◆ RECORD EXTRACTS
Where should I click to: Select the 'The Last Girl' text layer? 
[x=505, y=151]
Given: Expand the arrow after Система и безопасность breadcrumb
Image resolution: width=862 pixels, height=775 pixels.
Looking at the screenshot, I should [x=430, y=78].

◆ PROBLEM DETAILS
Each entry should be retyped exactly as given.

◆ EXPECTED ANSWER
Where should I click to: Select the 'The Last Girl' text layer? 
[x=505, y=151]
Given: Expand the arrow after Система и безопасность breadcrumb
Image resolution: width=862 pixels, height=775 pixels.
Looking at the screenshot, I should [x=430, y=78].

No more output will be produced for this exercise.